Frozen to the bone on a 45-degree morning this past Saturday, and feeling more than a little foolish in my borrowed spandex riding suit, I was determined to be fearless and make it all the way to the finish line. My goal for the day? To bike 40 miles through the beautiful Texas Hill Country just outside of Waco.
Although there were a few things working against me. My sister and I were the only bikers present trying to muscle our way through on bulky mountain bikes. I was wearing a ridiculous outfit, with baggy shorts thrown on over my spandex (because unlike the other riders that day, I wasn’t ready to throw my most intimate contours out there for all the world to see). I hadn’t really done much training. And I forgot to stretch before the race – something I’d definitely regret a few miles down the road!

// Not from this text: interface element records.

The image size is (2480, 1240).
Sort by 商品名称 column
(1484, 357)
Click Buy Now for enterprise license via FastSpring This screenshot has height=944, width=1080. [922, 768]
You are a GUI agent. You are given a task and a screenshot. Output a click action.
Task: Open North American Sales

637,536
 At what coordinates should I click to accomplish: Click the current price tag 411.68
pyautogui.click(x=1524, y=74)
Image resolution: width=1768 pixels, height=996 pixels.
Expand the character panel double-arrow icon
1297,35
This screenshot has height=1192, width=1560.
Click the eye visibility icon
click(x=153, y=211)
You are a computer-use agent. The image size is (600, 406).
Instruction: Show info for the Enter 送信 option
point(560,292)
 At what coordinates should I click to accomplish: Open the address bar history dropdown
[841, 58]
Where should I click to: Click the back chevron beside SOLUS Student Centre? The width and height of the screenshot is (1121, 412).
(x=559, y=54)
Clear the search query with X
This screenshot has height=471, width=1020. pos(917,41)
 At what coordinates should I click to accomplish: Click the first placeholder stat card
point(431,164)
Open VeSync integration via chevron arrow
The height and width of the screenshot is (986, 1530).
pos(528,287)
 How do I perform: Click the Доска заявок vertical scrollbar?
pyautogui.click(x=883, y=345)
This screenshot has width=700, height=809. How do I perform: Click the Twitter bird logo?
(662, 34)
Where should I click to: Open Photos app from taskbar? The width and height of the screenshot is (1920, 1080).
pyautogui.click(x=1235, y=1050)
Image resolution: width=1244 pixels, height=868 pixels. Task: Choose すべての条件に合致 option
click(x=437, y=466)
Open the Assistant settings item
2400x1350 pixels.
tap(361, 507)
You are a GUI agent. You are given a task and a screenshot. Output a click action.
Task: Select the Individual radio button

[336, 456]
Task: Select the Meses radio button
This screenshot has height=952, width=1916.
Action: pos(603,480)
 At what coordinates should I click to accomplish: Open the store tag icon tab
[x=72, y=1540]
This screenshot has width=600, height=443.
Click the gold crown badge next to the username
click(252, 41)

Mile after wind-chilled mile passed by, and my muscles began to feel the burn. At one point I tried to hop off my bike and walk but my legs simply refused to cooperate, sending me sprawling to the ground for a brief moment. The scenery, however, took my breath away. It was so quiet I could actually hear the wind whispering across the tall grass, saw cattle grazing lazily in the fields, and passed by several old country churches and cemeteries. If ever there was a place to feel close to the Creator – this was it.
My legs felt like Jello.
My tailbone felt broken.
But my spirit? It was soaring.
I didn’t end up making it all 40 miles. After 23 miles, my family arrived and talked me into jumping into the car. They were worried because, in my amazement at the beauty around me, I had somehow managed to miss every single one of the racer’s checkpoints. All they knew was that I had dropped off the face of the earth for three hours!
Not reaching my 40-mile goal was a little disappointing, but I had still accomplished a longer ride than I had ever done before. And I felt that I had learned so much about myself, about what I could really accomplish if I wanted it bad enough – that it was possible to reach deep inside myself and simply push through the pain.
So my 40-mile bike race was a bit of a flop, but I ended up with a 23-mile biking adventure that I’ll never forget.